Walking into the campus bookstore at the start of each semester can be a dreadful experience. The price of books can quickly get out of control, even for the most seasoned college student. For freshmen students, it can be a jarring introduction to economics.
One semester's books can easily run $500 or more, and that is after the sting of selling back the previous term's books for nothing close to what you paid. A textbook costing $100 in September might only be worth $5 in December because the publisher put out a new edition, seemingly for the sole purpose of screwing over the student. Frustrating? Without a doubt.
Students, however, are not completely at the mercy of their university. Here are three simple ways to make it a little easier to save money at the school bookstore.
1. Split The Cost With Someone
This is admittedly a little more difficult for a freshman than it is for a junior or senior, but it's still a possibility. If you have a friend taking the same class as you, that presents a great opportunity for both of you to save money that should not be missed.
If not, look for somebody in class on the first day that might be willing to share with you. Make sure to work out the details ahead of time, such as who gets it when, and how buying it will occur. Don't get stuck never being able to read your assignments because the guy you split the cost with won't give you the book until five minutes before class starts.
2. Buy Older Editions
If your bookstore sells older editions of the books you need, look into purchasing those.
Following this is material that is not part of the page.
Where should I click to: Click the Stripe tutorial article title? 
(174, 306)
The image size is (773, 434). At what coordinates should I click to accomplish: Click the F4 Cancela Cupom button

Sometimes you might get lucky and find last years' version on the cheap. Publishers often put out yearly editions with negligible changes. If the store isn't carrying the previous edition, search online for it. Amazon sells used textbooks. The changes may not be so bad as to necessitate finding the newest copy.
3. Rent The Book
There are several websites offering textbook rental services. Go online, find the book you need, and have it shipped directly to your house or dorm. The rental price, depending on the book as well as the site, can often be less than 1/3 of purchasing a new copy. There is a multitude of textbook sites that offer this. Do a quick search for coupon codes and you might be able to save a little more money if any sites are offering specials. Although, this option is not best for every student. If you need to highlight what you read or take notes in the margins, renting may not be the best idea.
Knowing that textbooks can run upwards of $1,000 for a year is stressful, frustrating, and intimidating. Following some of these tips can make it more manageable because, you know, every dollar saved is another 10 packs of Ramen Noodles.